4) Proposer des trajectoires « sans regrets » à court terme, pour favoriser des systèmes plus résilients à long terme et en s’appuyant sur des réseaux de suivi pérennes
• S’appuyer sur / et renforcer les réseaux de suivi et des observatoires pérennes des systèmes forestiers et agricoles ainsi que les dispositifs d’expérimentation et de recherche
• Montrer que des réponses accessibles sont disponibles aujourd’hui pour enclencher le passage à l’action, vers une transformation à long terme
• S’appuyer sur des politiques publiques existantes

5) Proposer des démarches de co-construction participatives et garder une flexibilité dans la gestion du projet
• Mobiliser les exemples de bonnes pratiques et les connaissances scientifiques et techniques
• S’appuyer sur les réseaux, instances et/ou outils existants de partage de la connaissance et de coopération
o Pour le secteur agricole : outils Agriadapt, CANARI, ORACLE, Clima-XXI, etc.
o Pour le secteur forestier : plateforme CLIMESSENCE, l’outil BIOCLIMSOL, etc.
• Utiliser des outils de sensibilisation et de communication participatifs et engageants

6) S’appuyer sur la pédagogie des aléas majeurs comme un argumentaire possible de mobilisation
• Montrer le lien entre changement climatique et répétition/fréquence des évènements passés : le changement climatique c’est ici et maintenant !
• Évaluer les impacts économiques et sociaux des évènements catastrophiques et les mettre en perspective avec les actions pouvant limiter ces risques
• Partager les connaissances : s’appuyer sur la science pour identifier les tendances
• Mettre en place des outils de sensibilisation et de communication participatifs
• Élaborer des politiques de prévention pour minimiser le risque de dégâts en cas d’augmentation des aléas

7) Mettre en avant les co-bénéfices créés
• S’appuyer sur les synergies entre les démarches d’adaptation avec les autres démarches (sur l’atténuation au changement climatique, la préservation de la biodiversité, etc.),
• Rappeler qu’il n’y a pas d’atténuation possible en forêt sans assurer la résilience des forêts face aux impacts du changement climatique.

··········

À compléter:
A – D'après l'extrait sur l'adaptation au changement climatique, quels outils sont cités pour le secteur forestier ?
B – Transforme en liste numérotée les lignes des entrées, depuis la toute première jusqu'à la ligne contenant « coord(559,487) », celle-ci comprise. Laisse de côté les lignes vides.
L'extrait et les entrées sont deux documents sans lien entre eux.

Les données:
··········

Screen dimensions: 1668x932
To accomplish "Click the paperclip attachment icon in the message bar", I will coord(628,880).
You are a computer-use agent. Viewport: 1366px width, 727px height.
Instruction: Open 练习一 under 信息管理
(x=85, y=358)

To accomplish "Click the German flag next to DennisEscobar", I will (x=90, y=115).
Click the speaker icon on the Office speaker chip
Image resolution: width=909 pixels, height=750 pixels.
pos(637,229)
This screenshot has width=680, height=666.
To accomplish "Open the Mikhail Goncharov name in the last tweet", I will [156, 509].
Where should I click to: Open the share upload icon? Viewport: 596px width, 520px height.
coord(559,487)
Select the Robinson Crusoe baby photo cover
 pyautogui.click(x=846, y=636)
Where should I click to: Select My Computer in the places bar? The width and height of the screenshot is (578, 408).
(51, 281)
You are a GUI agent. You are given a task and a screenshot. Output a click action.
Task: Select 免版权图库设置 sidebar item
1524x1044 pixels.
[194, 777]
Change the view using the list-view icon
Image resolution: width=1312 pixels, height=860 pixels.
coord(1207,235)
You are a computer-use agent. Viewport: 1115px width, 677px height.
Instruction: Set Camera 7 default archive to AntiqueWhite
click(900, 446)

··········

Réponses détaillées:
A – La plateforme CLIMESSENCE et l'outil BIOCLIMSOL.

B –
1. Screen dimensions: 1668x932
2. To accomplish "Click the paperclip attachment icon in the message bar", I will coord(628,880).
3. You are a computer-use agent. Viewport: 1366px width, 727px height.
4. Instruction: Open 练习一 under 信息管理
5. (x=85, y=358)
6. To accomplish "Click the German flag next to DennisEscobar", I will (x=90, y=115).
7. Click the speaker icon on the Office speaker chip
8. Image resolution: width=909 pixels, height=750 pixels.
9. pos(637,229)
10. This screenshot has width=680, height=666.
11. To accomplish "Open the Mikhail Goncharov name in the last tweet", I will [156, 509].
12. Where should I click to: Open the share upload icon? Viewport: 596px width, 520px height.
13. coord(559,487)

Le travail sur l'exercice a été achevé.